A strong workflow runs Redocly CLI (or Spectral) as the lint gate in CI, enforcing your style guide on every pull request, and uses Apidog for design, mocking, test execution, and published docs. Lint where lint is best, with open-source rulesets in the terminal. Mock, test, and document where a platform is best. The spec flows between them: lint the file in CI, import it into Apidog for everything downstream.

That combination plays to each tool’s actual strength instead of forcing one to do the other’s job.

FAQ

Does Apidog CLI have a lint command with custom rules like Redocly?

No. Apidog validates a definition’s structure when you import it, but there’s no apidog lint command and no way to author custom style-guide rules through the CLI. For configurable, code-first linting, use Redocly CLI or Spectral.

Can Redocly CLI run API tests in CI?

No.

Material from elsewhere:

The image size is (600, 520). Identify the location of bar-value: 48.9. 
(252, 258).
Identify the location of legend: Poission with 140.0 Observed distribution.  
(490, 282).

Redocly CLI lints, bundles, splits, joins, and builds docs. It doesn’t execute API tests and doesn’t host a mock server. For headless test runs with JUnit and HTML reports, use apidog run.

Is Apidog open source like Redocly CLI?

No. Redocly CLI and Spectral are open source. Apidog is freemium: the CLI is free to install from npm, but it operates against an Apidog account and project rather than as fully open-source software.

I used swagger-cli for validate and bundle. What should I move to?

Both tools cover it. Redocly CLI is swagger-cli’s named successor, with redocly lint (configure the spec rule for plain validation) and redocly bundle. Apidog covers the same ground through apidog import (validate) and apidog export (bundle, with an optional OpenAPI version bump), and adds mocking, testing, and docs in the same workspace.